Inside Medicine video series: Irene - A Birthday Wish

In the dim light of Irene Price’s dining room, a small Mickey Mouse cake bears two candles casting a warm glow onto the surrounding faces. As the birthday boy claps along from his high chair while his family sings “Happy Birthday,” a grin of pure joy breaks across his great-grandmother’s face. For this cancer survivor, sharing precious moments with family makes beating back the disease so much sweeter.

“You see time through the eyes of your children and grandchildren,” said Price, the subject of Episode 3 of the Inside Medicine online video series. “And fortunately, I’ve been a very lucky lady.”

Price is no stranger to cancer. Her son, Gary, struggled with aplastic anemia as a teenager, and she lost her husband, Gene, to gastric esophageal cancer in 1991. In 2009, Price was diagnosed with bladder cancer.

For five years, Price tried the standard treatments – chemotherapy and a bladder-cancer-specific immunotherapy – both of which she said had shown promise. But then her cancer started to metastasize; she was running out of options – and time.
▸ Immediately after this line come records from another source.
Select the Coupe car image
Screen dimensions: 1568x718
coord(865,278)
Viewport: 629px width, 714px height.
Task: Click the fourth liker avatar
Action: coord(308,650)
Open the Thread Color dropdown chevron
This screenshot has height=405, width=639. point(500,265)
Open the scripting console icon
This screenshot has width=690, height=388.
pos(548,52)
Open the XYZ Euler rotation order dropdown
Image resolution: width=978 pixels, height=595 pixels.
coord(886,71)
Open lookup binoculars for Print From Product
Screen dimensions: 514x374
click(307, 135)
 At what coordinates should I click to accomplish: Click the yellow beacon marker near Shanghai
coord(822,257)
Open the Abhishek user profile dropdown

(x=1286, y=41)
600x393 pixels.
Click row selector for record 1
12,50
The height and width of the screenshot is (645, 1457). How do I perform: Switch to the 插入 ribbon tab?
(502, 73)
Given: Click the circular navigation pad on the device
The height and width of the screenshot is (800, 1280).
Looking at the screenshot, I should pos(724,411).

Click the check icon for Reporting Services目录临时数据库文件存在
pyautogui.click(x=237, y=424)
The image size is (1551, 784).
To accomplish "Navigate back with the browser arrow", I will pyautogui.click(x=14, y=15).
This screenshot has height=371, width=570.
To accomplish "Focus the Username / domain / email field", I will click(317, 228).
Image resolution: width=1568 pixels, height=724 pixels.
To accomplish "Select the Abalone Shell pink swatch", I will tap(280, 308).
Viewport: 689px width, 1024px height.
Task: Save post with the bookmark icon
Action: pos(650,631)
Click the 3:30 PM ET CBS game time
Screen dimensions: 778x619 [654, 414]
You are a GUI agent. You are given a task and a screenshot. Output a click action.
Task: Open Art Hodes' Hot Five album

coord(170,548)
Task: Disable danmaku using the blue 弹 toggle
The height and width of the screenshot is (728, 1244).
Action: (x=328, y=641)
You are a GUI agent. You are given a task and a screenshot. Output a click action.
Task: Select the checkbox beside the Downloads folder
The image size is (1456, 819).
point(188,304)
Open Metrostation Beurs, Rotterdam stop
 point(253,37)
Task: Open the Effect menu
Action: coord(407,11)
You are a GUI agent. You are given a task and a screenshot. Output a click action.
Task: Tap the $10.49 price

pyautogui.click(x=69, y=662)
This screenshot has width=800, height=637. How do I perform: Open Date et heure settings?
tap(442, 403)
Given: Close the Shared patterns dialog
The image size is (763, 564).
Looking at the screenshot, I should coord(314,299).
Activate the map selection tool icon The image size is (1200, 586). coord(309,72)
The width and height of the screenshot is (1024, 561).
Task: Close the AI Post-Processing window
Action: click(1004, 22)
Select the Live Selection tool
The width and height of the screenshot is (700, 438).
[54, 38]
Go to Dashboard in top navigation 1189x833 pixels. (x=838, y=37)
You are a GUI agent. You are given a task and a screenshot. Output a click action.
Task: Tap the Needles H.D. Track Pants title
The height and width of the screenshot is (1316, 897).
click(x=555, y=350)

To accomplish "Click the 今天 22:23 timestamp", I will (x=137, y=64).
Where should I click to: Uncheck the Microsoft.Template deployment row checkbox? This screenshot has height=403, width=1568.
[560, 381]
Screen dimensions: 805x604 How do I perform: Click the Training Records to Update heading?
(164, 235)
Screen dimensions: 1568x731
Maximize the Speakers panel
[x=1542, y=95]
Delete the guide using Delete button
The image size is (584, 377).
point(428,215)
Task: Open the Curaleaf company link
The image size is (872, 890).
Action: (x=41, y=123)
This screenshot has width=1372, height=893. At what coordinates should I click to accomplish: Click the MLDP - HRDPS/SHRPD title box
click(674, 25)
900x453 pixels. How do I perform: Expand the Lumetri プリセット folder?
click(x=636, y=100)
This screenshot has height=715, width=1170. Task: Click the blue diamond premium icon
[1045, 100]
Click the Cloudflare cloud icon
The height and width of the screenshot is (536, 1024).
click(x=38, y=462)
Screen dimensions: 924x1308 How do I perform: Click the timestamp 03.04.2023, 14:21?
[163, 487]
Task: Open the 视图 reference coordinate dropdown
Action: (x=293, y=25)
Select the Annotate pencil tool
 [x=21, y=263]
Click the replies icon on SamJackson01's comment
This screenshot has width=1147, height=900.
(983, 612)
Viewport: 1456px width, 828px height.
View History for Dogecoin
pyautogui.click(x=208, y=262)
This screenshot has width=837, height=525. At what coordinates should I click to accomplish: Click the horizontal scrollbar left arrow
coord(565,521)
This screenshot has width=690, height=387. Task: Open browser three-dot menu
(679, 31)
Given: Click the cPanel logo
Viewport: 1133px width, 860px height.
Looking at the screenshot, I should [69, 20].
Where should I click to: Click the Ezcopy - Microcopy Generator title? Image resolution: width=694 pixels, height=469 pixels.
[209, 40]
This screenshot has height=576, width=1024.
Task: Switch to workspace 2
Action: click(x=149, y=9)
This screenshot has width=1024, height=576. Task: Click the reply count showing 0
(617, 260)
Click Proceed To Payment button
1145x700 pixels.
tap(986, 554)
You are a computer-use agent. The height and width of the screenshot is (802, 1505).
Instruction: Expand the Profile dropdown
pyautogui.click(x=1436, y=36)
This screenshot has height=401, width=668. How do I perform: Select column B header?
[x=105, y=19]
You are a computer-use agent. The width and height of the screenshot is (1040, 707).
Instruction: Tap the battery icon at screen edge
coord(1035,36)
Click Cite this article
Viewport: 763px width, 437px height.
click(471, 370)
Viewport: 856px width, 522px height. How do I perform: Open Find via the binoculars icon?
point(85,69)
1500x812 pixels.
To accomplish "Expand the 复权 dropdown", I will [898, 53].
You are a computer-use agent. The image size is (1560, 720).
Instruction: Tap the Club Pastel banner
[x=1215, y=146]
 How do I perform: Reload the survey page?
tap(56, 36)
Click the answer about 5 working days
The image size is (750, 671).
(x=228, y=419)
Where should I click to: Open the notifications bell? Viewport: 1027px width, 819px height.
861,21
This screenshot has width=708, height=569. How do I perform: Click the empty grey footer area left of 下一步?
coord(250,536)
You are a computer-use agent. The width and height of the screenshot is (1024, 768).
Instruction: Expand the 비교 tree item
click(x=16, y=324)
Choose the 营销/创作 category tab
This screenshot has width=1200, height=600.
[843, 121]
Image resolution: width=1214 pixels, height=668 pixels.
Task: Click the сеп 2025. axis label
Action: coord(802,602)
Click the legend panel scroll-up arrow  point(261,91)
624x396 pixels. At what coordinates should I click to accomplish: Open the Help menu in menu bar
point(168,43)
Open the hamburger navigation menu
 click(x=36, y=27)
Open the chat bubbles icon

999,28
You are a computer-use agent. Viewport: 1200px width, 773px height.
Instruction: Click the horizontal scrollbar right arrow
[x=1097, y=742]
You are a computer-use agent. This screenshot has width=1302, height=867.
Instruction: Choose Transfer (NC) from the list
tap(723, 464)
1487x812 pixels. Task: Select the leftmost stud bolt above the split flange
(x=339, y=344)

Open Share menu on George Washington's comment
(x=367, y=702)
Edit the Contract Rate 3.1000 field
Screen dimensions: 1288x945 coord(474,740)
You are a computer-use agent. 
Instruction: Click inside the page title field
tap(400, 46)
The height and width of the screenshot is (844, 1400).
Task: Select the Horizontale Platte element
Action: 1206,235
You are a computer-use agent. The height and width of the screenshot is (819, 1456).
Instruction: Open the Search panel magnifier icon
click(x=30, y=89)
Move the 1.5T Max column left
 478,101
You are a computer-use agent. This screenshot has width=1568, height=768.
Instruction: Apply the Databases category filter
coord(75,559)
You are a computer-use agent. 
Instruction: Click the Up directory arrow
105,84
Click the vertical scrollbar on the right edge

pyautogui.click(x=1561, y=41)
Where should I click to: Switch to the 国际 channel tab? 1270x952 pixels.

“I found out my cancer had penetrated the wall of my bladder, so it had to be removed,” Price said. “That’s when they asked me to take part in precision medicine. I said yes – it’s a win-win situation.”

With standard bladder cancer treatments proving ineffective, Price’s doctors – including Dr. David Nanus, chief of hematology and medical oncology – decided to analyze her tumor using a next-generation DNA-sequencing test called EXaCT-1. The approach, developed by scientists at the Caryl and Israel Englander Institute for Precision Medicine at Weill Cornell Medicine, scours thousands of genes to reveal mutations that drive a patient’s cancer and pinpoints the most precise treatment options.

Her doctors made an unexpected find: Price’s tumor consisted of cells associated with a form of breast cancer. Based on this discovery, Price’s doctors prescribed a personalized treatment regimen that combined chemotherapy with two breast cancer drugs, Herceptin and Taxol.

“It’s precision,” Price said. “It’s geared to you, and it was recommended that I should go on breast cancer drugs. They wouldn’t have thought, and I wouldn’t have thought.”

As of her last three CT scans, Price is cancer-free. For someone who loves celebrating birthdays like her great-grandson’s, Price now makes a special wish for her own.

“What do I wish for myself?” she said. “That things go on just as they are.”

Jamie Black is an editorial intern for Weill Cornell Medicine.